The condition is inherited in an autosomal recessive pattern. In case both parents have the defective gene the child has 25% chance to inherit the diseases. Furthermore, if one parent is suffering from sickle-cell disease and the other has sickle-cell trait the child will in 50% inherit the disease and there is 50% chance that the trait is going to be inherited. Potential Complications
There is a range of complications such patients may eventually face with. For example, one is prone to overwhelming post- (auto) splenectomy infections. The susceptibility to infections may be dealt with penicillin prophylaxis and adequate/timely vaccinations. Another common complication of sickle-cell disease is stroke. It develops due to progressive narrowing of blood vessels in the brain which eventually results in a complete decrease of blood supply to certain portions of the organ. Even though stroke may be symptomatic, in sickle-cell disease patients it is more likely to be silent.
Furthermore, these patients are prone to cholelithiasis, osteomyelitis and avascular/aseptic bone necrosis. The immune system becomes weaker due to hyposplenism. The eyes may be affected as well, especially with different types of retinopathy, vitreous hemorrhage and retinal detachment. One may develop leg ulcers as well. In men there is higher risk of priapism and infarction of the penis while in women there may be intrauterine growth retardation, spontaneous abortion and preeclampsia, all associated with pregnancy.
Patients with sickle-cell disease suffer chronic pain and many of them develop opoid tolerance, a psychological response to the therapeutic use of opiates. Also, these patients are at risk of pulmonary hypertension, acute papillary necrosis in the kidneys and chronic renal failure.
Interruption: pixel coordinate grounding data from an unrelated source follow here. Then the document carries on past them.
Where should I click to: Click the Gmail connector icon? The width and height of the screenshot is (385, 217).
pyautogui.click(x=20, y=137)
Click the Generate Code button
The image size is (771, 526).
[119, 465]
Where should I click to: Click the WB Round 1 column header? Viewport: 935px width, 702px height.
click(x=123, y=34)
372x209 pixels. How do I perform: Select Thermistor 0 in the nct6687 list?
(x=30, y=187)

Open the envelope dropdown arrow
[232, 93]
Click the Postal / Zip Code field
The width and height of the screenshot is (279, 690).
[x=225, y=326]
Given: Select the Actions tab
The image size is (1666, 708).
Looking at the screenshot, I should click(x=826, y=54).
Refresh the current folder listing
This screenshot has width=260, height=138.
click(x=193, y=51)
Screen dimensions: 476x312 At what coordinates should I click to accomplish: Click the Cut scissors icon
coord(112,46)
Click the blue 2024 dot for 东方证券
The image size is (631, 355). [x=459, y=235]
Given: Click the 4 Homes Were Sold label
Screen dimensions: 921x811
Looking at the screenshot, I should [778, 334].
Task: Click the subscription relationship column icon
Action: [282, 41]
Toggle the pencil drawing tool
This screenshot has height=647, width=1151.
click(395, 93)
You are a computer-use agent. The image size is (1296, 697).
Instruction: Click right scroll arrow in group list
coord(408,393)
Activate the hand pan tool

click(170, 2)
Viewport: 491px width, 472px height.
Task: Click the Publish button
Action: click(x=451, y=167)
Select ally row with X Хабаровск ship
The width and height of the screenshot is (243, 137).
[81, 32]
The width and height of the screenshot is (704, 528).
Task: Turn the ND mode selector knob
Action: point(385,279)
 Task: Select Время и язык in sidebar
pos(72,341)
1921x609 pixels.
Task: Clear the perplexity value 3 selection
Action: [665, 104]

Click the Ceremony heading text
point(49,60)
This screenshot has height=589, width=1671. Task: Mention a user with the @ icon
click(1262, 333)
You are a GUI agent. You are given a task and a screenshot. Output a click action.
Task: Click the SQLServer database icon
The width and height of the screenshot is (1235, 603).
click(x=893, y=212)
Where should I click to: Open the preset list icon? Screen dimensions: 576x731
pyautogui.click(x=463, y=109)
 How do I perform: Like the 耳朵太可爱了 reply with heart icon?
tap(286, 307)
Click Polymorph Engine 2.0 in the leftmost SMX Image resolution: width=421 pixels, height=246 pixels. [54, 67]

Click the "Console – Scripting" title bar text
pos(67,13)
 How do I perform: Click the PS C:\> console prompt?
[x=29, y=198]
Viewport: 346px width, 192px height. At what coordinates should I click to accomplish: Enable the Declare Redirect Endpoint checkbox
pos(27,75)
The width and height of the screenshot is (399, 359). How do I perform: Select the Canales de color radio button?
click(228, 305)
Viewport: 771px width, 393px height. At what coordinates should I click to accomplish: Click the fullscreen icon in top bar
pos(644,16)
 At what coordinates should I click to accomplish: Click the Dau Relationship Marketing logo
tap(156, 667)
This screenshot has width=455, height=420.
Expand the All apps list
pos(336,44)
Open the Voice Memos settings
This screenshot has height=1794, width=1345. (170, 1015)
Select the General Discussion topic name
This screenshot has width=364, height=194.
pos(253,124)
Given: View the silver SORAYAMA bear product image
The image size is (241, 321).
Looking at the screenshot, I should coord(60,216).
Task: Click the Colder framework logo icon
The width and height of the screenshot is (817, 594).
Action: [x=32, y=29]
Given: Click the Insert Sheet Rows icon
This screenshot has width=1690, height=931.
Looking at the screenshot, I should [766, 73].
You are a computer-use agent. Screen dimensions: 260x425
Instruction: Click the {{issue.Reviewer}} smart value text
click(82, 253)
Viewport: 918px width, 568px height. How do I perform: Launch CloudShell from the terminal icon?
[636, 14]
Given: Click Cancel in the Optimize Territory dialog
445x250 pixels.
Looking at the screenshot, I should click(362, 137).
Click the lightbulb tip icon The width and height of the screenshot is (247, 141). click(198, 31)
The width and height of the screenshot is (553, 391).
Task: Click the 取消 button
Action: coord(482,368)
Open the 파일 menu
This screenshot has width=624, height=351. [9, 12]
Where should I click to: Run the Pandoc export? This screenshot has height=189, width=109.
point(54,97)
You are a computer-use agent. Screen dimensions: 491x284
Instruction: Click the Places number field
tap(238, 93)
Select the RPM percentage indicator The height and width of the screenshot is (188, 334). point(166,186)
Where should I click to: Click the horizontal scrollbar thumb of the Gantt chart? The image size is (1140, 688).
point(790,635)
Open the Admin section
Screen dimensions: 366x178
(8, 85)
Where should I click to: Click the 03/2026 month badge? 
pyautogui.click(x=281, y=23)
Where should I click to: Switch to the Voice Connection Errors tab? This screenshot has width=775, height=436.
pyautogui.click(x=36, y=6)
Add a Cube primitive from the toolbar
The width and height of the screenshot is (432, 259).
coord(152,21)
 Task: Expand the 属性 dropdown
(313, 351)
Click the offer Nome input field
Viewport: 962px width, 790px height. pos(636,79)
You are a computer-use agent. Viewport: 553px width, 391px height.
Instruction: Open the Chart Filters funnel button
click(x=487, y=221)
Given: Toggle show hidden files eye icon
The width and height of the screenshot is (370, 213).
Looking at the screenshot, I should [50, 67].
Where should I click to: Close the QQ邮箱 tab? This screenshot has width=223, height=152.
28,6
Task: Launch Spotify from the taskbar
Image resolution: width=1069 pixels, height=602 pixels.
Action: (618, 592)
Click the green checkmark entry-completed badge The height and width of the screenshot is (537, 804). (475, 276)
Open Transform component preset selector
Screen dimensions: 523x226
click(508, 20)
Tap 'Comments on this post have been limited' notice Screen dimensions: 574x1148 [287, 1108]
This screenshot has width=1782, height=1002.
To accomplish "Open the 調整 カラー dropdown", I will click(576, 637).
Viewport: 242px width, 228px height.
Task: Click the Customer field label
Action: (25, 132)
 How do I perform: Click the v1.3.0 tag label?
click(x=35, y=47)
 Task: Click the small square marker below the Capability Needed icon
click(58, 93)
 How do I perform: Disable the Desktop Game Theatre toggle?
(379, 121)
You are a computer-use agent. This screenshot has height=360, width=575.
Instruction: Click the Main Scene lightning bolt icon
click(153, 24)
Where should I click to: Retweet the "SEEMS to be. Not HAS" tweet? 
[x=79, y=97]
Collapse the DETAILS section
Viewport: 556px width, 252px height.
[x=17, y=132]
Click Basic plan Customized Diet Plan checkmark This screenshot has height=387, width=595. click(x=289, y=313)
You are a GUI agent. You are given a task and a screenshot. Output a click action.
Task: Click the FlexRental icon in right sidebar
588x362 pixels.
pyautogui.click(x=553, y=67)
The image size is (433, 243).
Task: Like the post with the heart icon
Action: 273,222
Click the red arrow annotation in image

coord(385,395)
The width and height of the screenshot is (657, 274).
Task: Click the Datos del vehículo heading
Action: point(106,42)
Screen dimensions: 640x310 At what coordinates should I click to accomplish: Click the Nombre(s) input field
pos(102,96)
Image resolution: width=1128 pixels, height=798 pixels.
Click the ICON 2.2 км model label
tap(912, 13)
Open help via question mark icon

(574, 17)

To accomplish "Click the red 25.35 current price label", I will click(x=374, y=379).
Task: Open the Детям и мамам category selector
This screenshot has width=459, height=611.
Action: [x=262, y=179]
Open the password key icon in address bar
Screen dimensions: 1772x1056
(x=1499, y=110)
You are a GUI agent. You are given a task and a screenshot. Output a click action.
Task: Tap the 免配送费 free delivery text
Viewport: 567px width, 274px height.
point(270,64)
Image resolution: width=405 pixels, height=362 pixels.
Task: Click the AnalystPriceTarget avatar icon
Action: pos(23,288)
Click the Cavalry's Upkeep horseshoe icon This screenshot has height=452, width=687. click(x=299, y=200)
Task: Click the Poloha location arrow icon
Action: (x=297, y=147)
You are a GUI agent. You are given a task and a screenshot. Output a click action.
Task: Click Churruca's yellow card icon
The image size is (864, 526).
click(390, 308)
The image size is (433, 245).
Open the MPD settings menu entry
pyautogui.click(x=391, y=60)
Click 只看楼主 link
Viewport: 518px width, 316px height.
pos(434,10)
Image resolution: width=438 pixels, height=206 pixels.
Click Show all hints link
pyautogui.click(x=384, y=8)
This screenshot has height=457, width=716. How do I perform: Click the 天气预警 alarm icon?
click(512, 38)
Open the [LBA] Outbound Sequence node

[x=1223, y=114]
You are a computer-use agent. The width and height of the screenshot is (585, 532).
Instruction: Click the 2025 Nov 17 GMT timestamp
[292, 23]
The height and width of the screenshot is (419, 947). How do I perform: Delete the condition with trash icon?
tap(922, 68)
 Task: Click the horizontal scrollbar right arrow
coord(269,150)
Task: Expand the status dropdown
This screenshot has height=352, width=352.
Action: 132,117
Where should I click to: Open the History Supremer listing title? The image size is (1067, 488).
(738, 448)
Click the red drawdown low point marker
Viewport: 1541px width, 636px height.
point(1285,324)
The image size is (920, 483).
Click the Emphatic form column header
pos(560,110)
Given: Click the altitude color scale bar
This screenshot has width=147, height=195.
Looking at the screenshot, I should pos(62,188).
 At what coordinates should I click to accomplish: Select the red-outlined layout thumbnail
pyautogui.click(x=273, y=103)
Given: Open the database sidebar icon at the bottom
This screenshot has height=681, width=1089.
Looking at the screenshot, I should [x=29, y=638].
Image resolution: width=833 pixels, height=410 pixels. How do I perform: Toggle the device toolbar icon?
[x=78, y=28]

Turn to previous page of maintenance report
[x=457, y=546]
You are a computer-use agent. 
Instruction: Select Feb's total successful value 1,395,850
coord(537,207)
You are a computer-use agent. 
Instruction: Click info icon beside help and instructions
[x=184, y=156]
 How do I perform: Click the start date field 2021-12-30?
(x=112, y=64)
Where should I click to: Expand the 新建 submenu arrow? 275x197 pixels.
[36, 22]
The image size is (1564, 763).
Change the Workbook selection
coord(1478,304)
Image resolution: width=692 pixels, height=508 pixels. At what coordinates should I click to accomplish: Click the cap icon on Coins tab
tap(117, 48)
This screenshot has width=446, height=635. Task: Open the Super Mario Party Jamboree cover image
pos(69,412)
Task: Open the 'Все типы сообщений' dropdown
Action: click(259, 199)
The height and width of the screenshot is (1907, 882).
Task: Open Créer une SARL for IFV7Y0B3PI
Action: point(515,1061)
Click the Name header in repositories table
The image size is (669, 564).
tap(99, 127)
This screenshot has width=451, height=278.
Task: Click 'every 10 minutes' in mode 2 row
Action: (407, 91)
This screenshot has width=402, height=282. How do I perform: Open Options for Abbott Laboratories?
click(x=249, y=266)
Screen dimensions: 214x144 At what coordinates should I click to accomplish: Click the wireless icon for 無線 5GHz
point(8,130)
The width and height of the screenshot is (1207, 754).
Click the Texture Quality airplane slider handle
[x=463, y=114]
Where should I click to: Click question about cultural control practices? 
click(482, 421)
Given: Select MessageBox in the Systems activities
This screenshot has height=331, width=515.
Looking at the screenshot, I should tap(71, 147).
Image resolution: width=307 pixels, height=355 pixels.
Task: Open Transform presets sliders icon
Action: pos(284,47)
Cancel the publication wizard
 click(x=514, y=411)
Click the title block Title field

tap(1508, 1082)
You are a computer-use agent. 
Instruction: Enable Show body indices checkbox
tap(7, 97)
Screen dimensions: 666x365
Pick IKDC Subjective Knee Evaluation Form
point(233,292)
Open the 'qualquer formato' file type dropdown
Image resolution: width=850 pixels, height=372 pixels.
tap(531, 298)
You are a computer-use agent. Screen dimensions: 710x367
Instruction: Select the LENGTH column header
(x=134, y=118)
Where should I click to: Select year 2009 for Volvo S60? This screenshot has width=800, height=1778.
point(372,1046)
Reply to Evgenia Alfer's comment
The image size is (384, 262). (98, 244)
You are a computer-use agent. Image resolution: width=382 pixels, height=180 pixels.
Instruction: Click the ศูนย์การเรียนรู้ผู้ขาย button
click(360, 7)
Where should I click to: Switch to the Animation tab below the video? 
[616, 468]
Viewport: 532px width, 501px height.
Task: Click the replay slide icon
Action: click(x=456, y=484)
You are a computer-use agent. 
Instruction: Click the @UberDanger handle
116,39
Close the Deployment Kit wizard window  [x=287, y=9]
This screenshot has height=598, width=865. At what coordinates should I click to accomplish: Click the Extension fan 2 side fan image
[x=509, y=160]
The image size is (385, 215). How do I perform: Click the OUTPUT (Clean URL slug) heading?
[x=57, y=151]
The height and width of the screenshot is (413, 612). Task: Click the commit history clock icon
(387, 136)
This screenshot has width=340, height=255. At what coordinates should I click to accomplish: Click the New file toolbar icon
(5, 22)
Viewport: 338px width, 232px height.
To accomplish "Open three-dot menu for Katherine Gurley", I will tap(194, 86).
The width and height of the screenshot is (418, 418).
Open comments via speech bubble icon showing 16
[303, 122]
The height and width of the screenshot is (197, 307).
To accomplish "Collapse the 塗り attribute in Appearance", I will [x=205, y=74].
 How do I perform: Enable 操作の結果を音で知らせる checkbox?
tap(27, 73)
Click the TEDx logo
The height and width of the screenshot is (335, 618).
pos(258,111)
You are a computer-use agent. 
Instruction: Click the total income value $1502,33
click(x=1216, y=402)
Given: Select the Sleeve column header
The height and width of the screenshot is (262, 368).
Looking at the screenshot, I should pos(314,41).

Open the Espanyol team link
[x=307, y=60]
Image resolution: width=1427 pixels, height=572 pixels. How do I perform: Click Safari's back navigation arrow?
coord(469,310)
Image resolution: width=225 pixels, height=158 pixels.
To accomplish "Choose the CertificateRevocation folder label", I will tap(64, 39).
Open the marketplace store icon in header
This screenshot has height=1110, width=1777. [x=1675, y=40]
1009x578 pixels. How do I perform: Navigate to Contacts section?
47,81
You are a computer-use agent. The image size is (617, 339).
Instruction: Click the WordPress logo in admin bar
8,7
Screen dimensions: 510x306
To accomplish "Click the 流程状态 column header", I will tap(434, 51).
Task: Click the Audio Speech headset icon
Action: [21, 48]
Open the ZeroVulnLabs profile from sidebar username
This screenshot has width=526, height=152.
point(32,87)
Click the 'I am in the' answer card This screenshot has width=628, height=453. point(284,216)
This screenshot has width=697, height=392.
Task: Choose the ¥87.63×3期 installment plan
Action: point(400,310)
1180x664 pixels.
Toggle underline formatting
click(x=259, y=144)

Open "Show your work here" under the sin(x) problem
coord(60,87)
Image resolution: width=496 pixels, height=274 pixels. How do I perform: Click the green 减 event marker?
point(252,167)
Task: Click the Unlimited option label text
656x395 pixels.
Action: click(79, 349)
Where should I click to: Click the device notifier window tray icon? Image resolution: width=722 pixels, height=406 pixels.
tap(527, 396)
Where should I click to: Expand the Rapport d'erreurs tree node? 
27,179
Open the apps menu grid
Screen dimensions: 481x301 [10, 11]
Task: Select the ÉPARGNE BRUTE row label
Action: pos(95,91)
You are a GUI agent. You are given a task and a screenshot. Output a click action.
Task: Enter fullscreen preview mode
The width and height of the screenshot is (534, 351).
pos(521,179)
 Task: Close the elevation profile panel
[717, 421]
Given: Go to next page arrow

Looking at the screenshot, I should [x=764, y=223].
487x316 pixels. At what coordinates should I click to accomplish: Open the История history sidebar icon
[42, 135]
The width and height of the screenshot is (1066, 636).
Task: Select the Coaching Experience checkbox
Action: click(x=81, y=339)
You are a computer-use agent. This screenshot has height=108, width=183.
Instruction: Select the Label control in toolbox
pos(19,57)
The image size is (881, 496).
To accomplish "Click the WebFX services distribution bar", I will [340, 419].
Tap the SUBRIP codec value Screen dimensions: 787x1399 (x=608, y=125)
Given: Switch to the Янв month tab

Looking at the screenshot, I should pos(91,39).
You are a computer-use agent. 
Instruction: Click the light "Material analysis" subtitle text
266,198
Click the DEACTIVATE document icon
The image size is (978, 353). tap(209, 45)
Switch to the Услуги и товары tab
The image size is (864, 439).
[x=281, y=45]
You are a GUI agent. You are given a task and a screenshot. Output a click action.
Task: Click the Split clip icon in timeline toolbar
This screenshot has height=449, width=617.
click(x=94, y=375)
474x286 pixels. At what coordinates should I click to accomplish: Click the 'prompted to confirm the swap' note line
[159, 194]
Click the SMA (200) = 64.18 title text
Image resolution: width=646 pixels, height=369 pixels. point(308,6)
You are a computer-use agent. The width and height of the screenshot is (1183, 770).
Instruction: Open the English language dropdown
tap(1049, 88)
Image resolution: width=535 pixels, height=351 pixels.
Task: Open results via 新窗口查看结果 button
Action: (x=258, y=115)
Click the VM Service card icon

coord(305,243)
Children who have been diagnosed sickle-cell disease are closely monitored by their pediatricians and hematologists. They are administered folic acid on a daily basis and also receive penicillin prophylactically until the age of 5. This is a preventative measure against frequent infections.
Vaso-occlusive crises are very painful and one of the major health issues for sickle-cell disease patients. The pain is alleviated with analgesics such as opoids. Milder crisis can be dealt with NSAIDs. Finally, severe pain is brought under control with intravenous opoids with the assistance of patient-controlled analgesia (PCA) devices.
Acute chest crisis is treated in the same manner as vaso-occlusive crisis with additional antibiotics and oxygen supply. Blood transfusions and exchange transfusion may be necessary as well.
Hydroxyurea is the only drug that has been proven efficient in these patients and may be prescribed if necessary. The drug decreases the severity of attacks. The effects of long-term use of hydroxyurea are still being investigated.
Finally, one more treatment approach is bone marrow transplant. It is generally recommended in children.